*** Opening of Input data ***

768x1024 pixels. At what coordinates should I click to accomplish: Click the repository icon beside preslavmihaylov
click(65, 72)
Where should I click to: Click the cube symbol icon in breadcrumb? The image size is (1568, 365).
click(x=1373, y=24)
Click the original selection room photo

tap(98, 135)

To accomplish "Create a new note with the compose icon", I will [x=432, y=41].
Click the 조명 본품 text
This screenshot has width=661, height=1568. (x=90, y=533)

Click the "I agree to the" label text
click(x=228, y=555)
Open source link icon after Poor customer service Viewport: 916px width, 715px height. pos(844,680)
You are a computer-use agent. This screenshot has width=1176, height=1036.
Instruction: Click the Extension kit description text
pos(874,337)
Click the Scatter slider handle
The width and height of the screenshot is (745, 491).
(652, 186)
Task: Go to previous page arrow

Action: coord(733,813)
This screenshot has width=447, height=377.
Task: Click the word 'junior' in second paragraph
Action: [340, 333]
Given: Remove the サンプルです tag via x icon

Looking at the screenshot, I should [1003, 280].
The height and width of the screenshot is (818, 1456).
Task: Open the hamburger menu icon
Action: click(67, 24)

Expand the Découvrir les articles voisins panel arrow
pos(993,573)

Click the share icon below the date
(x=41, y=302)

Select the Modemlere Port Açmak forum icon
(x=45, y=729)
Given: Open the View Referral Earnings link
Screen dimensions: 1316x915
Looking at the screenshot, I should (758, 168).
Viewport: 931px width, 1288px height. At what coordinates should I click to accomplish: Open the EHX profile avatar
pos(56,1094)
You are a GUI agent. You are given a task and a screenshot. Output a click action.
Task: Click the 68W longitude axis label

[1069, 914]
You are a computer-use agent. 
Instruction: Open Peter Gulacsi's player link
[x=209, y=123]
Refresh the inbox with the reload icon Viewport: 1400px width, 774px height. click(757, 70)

*** Close of Input data ***

• _Exercise brief_
Please show the lines of the material that contain the string "computer".

• _Expected answer_
You are a computer-use agent. This screenshot has width=1176, height=1036.
You are a computer-use agent. 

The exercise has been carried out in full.